Expensive Gift Idea for Travel Lovers: Luggage!

When my parents started buying pieces of luggage for me back in high school, I’ll easily admit that I was less than enthused.  A garment bag for a birthday, a carry-on for Hannukah — it really didn’t seem too exciting at the time, but my parents promised that I’d appreciate the pieces later on… and they were right.

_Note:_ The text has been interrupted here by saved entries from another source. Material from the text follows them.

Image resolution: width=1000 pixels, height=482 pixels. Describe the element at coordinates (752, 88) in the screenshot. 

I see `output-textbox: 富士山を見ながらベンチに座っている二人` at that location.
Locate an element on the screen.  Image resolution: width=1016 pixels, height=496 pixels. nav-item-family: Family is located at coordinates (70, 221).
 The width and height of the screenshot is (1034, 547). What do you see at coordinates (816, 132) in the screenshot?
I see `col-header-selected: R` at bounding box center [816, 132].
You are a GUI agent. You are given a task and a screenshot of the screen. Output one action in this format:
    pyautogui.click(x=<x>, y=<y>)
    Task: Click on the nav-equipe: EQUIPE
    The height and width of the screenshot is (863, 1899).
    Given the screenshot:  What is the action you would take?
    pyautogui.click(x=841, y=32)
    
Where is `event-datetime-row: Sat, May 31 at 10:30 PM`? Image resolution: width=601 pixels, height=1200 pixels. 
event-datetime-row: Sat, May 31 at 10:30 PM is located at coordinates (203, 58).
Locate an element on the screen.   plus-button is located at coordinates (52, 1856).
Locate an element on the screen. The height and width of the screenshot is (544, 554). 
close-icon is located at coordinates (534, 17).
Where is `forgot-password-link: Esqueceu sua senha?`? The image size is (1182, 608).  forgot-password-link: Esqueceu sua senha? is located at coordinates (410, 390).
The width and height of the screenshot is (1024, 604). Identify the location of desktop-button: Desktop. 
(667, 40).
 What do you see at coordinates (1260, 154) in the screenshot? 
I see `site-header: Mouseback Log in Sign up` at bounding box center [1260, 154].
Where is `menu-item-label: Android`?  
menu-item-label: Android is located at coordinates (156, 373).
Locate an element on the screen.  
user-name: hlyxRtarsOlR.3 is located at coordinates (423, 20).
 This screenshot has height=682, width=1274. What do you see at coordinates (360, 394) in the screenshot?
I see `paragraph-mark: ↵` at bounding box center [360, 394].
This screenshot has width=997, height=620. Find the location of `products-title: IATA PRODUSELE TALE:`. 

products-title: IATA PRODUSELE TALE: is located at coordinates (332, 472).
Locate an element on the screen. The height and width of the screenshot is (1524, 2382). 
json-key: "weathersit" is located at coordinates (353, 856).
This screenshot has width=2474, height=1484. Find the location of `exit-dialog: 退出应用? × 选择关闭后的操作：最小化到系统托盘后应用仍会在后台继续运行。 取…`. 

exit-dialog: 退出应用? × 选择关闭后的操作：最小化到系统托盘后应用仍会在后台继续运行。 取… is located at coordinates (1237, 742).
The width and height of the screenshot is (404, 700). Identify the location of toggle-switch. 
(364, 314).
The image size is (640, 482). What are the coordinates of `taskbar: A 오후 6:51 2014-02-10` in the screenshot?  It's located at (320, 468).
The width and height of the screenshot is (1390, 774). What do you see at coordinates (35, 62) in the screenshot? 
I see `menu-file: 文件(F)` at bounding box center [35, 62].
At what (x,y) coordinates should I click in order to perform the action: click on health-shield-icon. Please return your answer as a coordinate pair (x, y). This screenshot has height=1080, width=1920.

10+ years later (*cough cough*), I’ve learned the importance of having high quality luggage.  Not only does it look a lot nicer, but the good stuff will last a really long time which is why it makes for great gifts for travel lovers.  Whether you’re rushing between business meetings or pulling your luggage along cobblestone roads in Europe, the last thing you’ll want is for your suitcases to fall apart.*

As for the brands that I prefer, I am partial to both Briggs & Riley and Tumi.  Tumi luggage tends to be a teensy bit heavier, but only my grandma thinks that the difference is noticeable.

luggage

Domestic Carry On Expandable Upright Briggs & Riley (left) and Frequent Traveler Zippered Expandable Carry-On Tumi (right)

If you don’t have a set of good luggage already, it’s not a bad idea to register for some as wedding gifts.  The three critical pieces that I recommend registering for are:

  • at least one expandable carry-on upright (like this or this),
  • one “large-but-not-too-large” upright (like this or this — the larger it is, the more likely you’ll surpass airline weight maximums), and
  • a nice laptop bag (like this or this)

And if you’re lucky enough to receive Tumi luggage, you can bring it back to one of their stores to get it monogrammed.

Happy travels!

_____________________

* I’ll always remember when I went on a teen trip to Israel many years ago and everyone else seemed to have the same Ciao! luggage from Costco.  It’s so silly now, but at the time I kind of felt left out being the only one who had a large nondescript Briggs & Riley rolling duffle bag.  But a funny thing happened toward the end of the second week of the trip.  Slowly but surely, everyone’s luggage started falling apart.  Handles were falling off, seams were ripping, wheels came unhinged, and by the end of the third week, it seemed like I was the only kid without duct tape holding my suitcase together in some way.  It was then that I began to realize how much I appreciated my seemingly lame birthday presents from my parents.